[Begin]

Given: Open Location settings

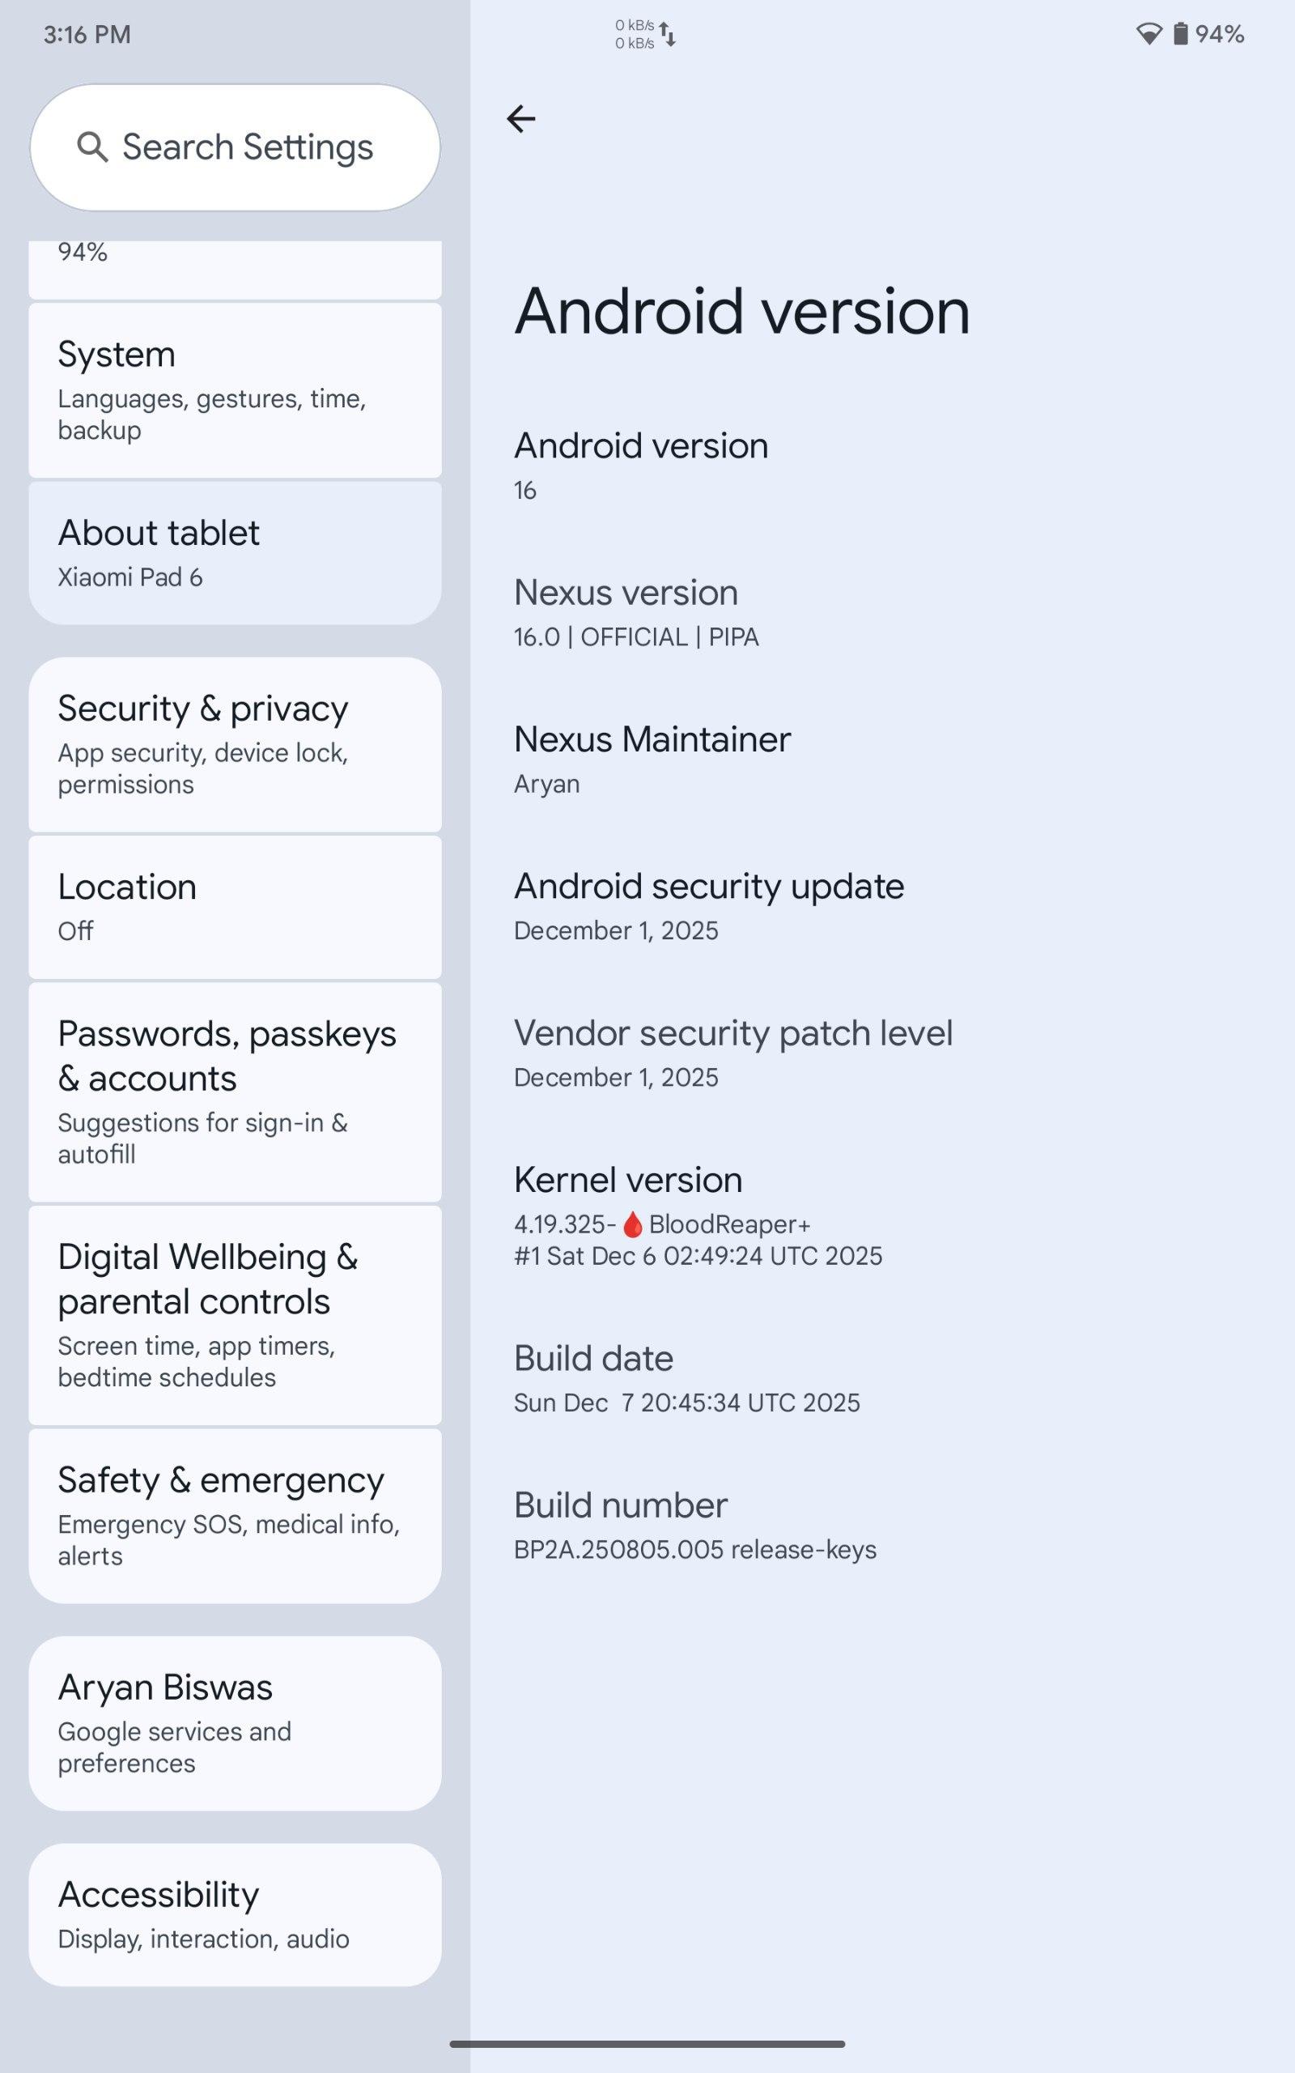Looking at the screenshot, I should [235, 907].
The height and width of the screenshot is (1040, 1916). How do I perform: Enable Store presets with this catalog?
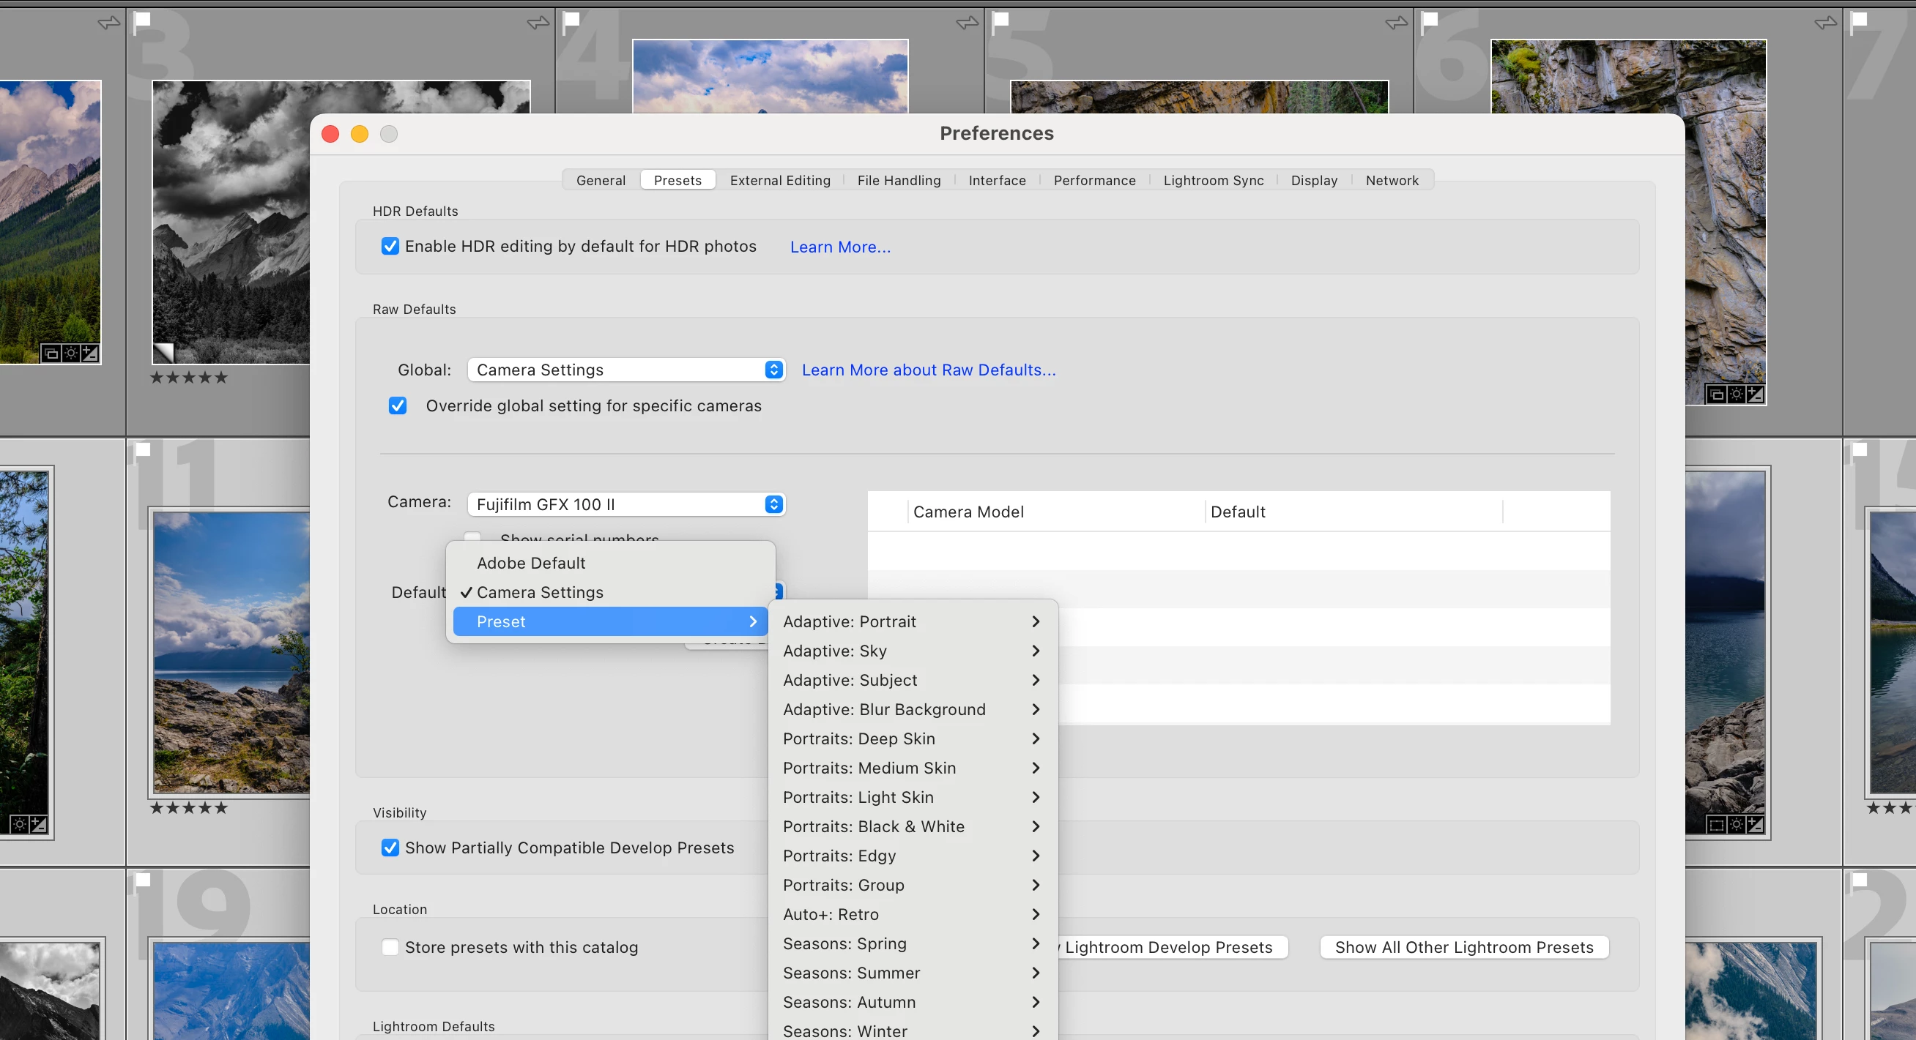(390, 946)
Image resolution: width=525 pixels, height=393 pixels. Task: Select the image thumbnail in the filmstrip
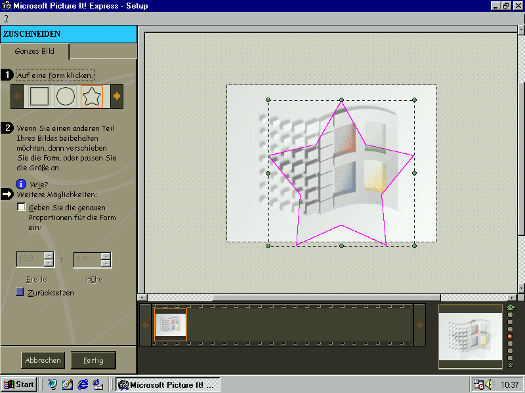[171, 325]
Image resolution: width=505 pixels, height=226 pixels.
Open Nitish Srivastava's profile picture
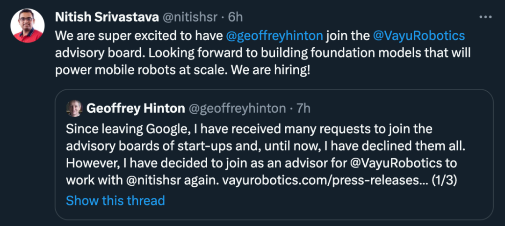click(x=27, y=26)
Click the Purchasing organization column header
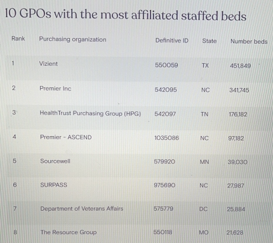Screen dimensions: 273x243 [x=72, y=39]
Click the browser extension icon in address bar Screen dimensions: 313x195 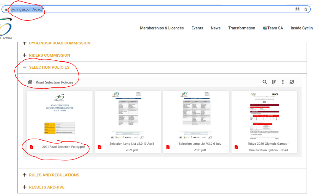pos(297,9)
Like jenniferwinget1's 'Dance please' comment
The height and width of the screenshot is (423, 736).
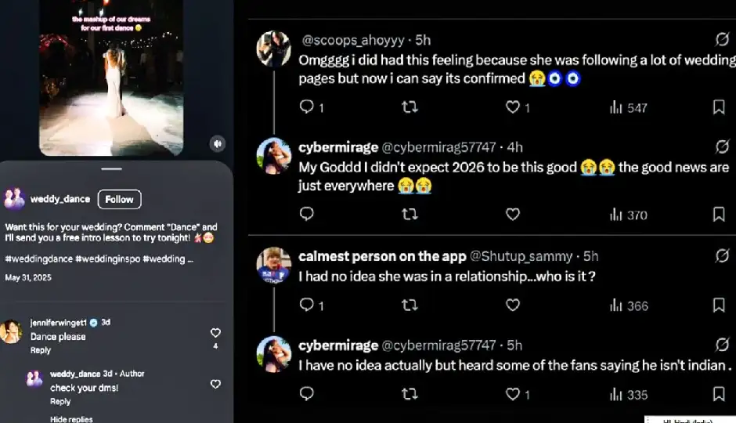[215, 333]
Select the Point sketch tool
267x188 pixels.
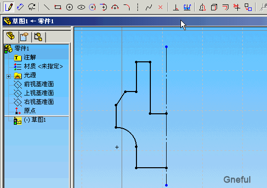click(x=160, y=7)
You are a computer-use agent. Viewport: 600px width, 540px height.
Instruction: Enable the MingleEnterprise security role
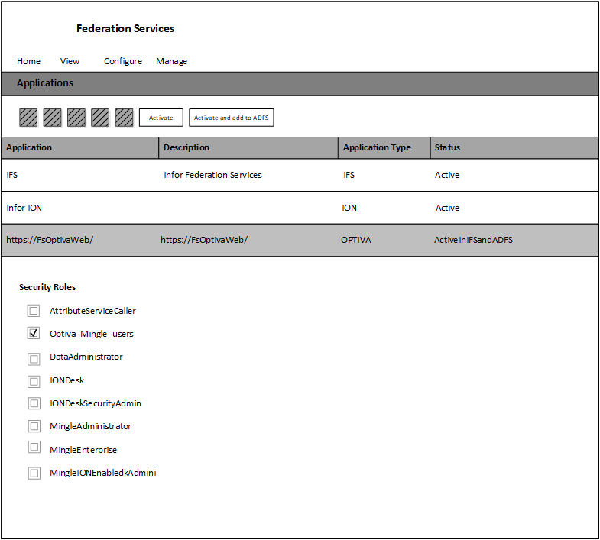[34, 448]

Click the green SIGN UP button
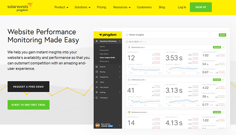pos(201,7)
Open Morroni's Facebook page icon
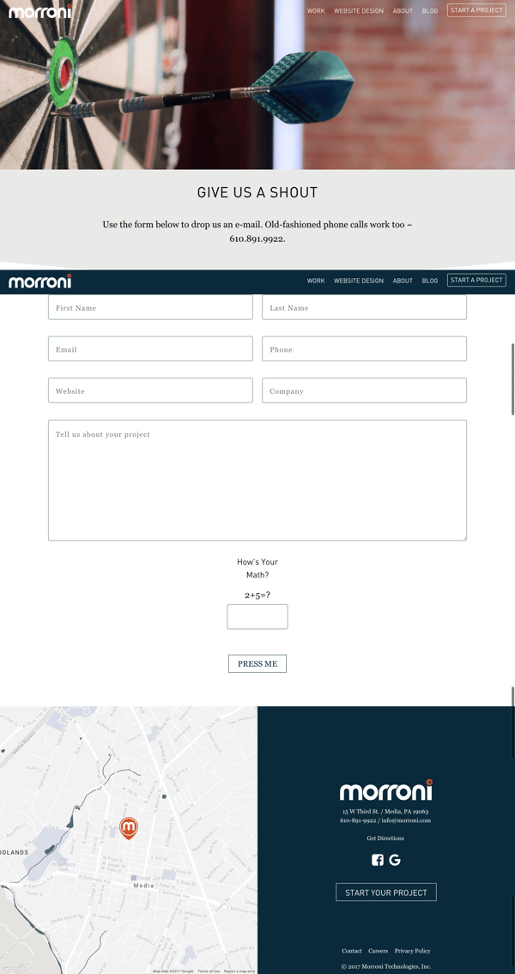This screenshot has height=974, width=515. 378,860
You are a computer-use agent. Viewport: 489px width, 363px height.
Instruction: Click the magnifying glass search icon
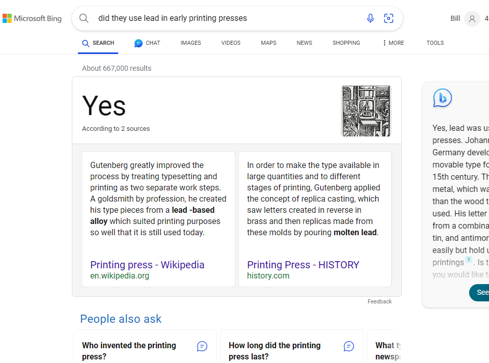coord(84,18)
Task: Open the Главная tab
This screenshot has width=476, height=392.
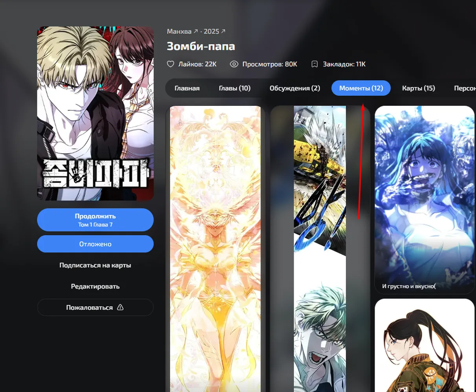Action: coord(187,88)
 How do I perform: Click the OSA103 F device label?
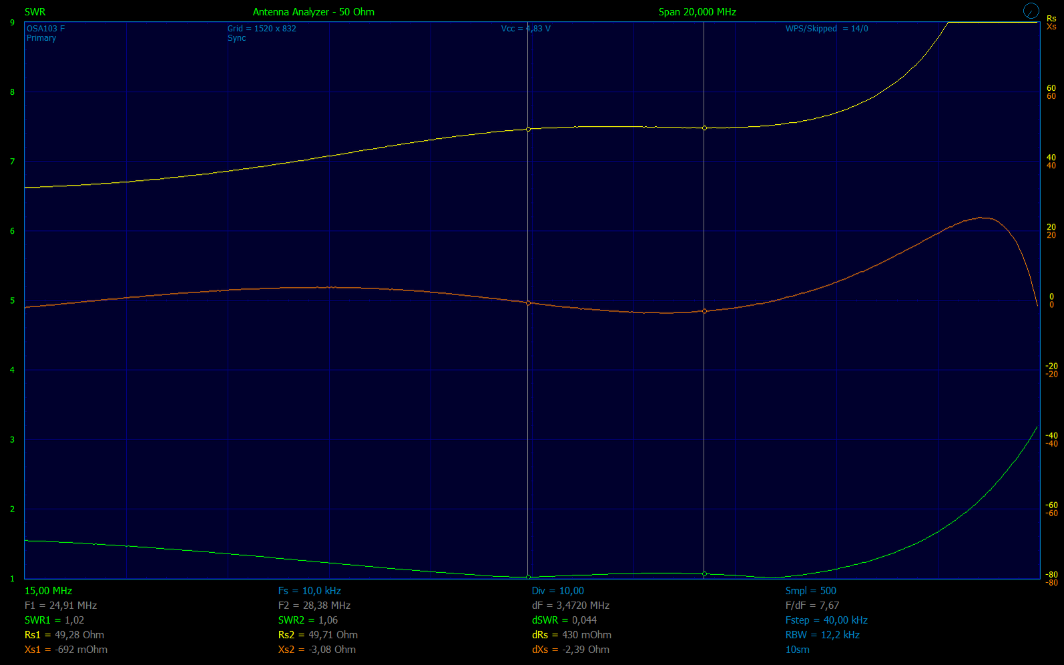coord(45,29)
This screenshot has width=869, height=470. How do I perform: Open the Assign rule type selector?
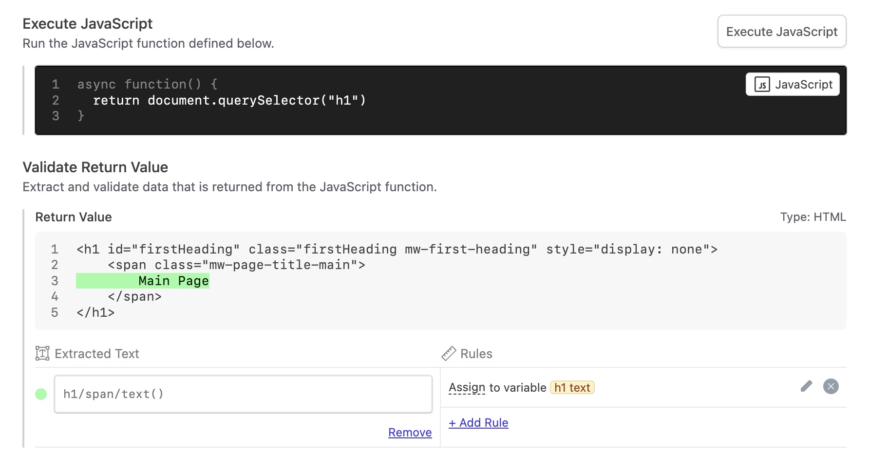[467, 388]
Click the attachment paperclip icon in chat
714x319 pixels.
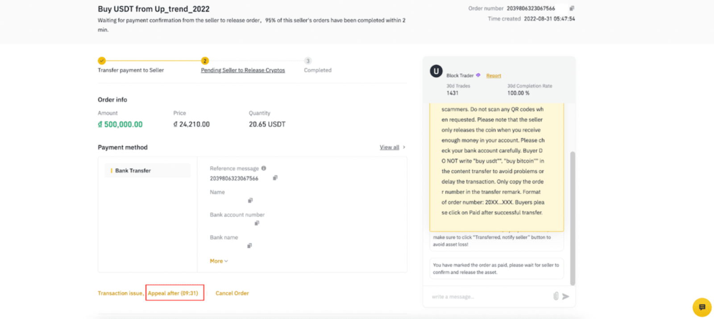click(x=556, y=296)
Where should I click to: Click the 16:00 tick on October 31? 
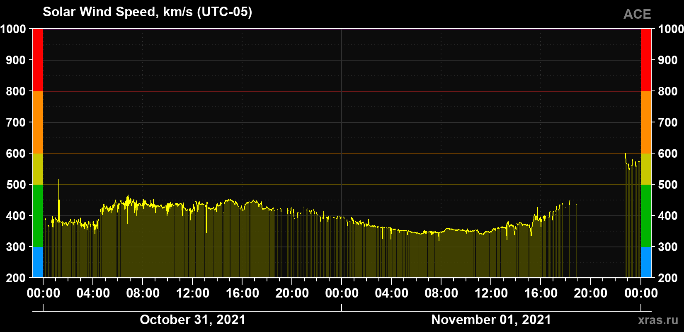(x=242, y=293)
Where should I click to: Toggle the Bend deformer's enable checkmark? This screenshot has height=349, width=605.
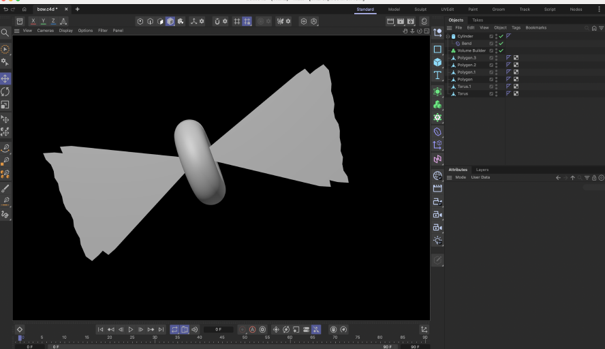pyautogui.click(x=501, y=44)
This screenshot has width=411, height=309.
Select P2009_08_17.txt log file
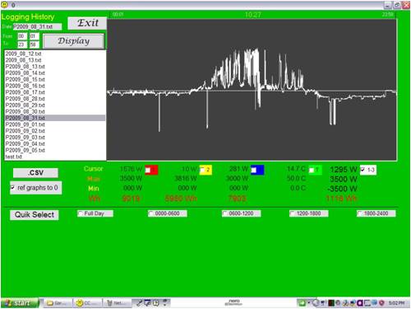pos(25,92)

[End]

What you should do:
Copy everything from the line containing "How do I perform: Click" down to the end of the items, swapping "paperclip" for "clip" and keeping all else unchanged. Omit the pictures.

Result of the exercise:
 How do I perform: Click the OSA103 F device label?
coord(45,29)
This screenshot has width=869, height=470. How do I perform: Open the Assign rule type selector?
[467, 388]
Click the attachment clip icon in chat
714x319 pixels.
click(x=556, y=296)
Where should I click to: Click the 16:00 tick on October 31? 
(x=242, y=293)
Where should I click to: Toggle the Bend deformer's enable checkmark? This screenshot has height=349, width=605.
pyautogui.click(x=501, y=44)
This screenshot has width=411, height=309.
Select P2009_08_17.txt log file
pos(25,92)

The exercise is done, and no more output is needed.